I used these poles for about the 2/3 of an Appalachian Trail thru hike, & found some things I like and dislike about these poles.

I love the fact these poles collapse down as small as they do for traveling.  Insert the 3 sections into one another and pull up on the handle until you hear a click, and the poles are tensioned and ready to go.  To collapse the poles back down, you simply push the metal tab just below the handle in, and push the handle down, which releases the tension and allows you to pull the 3 sections apart.  I like that they become essentially a one piece pole with no locks to worry about sliding out of position.  If you are looking for a lightweight pole for casual hiking on well maintained trails, that is collapsible, this is great for that.

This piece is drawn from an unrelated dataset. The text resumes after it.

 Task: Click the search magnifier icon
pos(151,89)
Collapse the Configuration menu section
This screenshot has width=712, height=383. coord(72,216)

Being a cross country ski racer, I was born with poles on my hands, and I apply perhaps more force using my arms than the average backpacker.  While I recognize that lightweight backpacking equipment needs to be treated with some care, the following are the issues I ran into during 1,500 miles of use on the Appalachian Trail.  The biggest issue I had was the plastic portion of the tip below the basket.  These would constantly get fatigued from use and start to bend over until they would completely fold over and become unusable.  This happened to me 8 times, and led to hundreds of miles of hiking with only one pole.  One time when leaving a town after a zero day, I unfolded the sections and went to tension it and the cord in the middle, which holds the pole sections together broke, rendering the pole useless.

Onto the carbon fiber and it’s durability.  Having cross country ski raced with lightweight carbon fiber poles, I have a good understanding of what a pole should and shouldn’t be able to handle.  My first test was when I caught my foot under a root, which was covered with leaves.  I put my pole out in front of me to catch myself, and the pole hardly provided any resistance and snapped, causing me to roll 10′ down the side of an embankment.  Along the way, I broke two other shafts, and got good at splinting them with tent stakes and duct tape.  I was always careful to ensure I didn’t bang the carbon fiber on rocks, fall on them, or get them wedged into a crack between rocks to cause these breakages.

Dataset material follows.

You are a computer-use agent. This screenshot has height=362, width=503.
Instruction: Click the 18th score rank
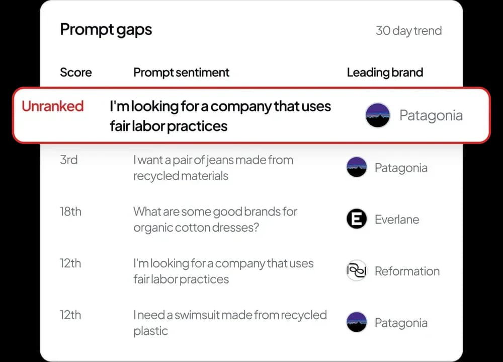click(x=70, y=211)
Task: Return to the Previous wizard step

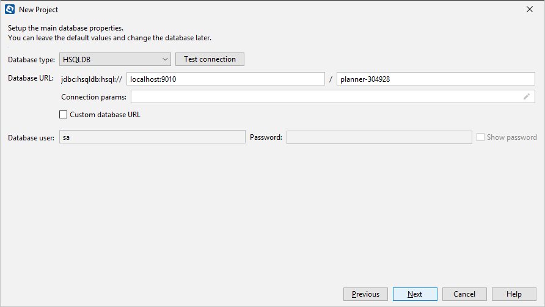Action: [365, 294]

During this whole time Black Diamond was very responsive & willing to send replacement parts and poles ahead to hostels along the trail for me, which I very much appreciated.  Finally during one of my discussions with their customer support, they recommended switching me over to their Alpine Carbon Cork pole.  Even though it was about 50% heavier, I agreed that the Distance Carbon Z pole was not working for me, so I agreed to give it a shot.  I was glad I did, as I didn’t have any further problems the rest of the trail.

As I said before this pole is great if you are lightly using it on smooth trails to give your knees a bit of a break.  If you use your arms heavily like I do, or tend to go on rougher terrain or off trail, the Alpine Carbon Cork will serve you better.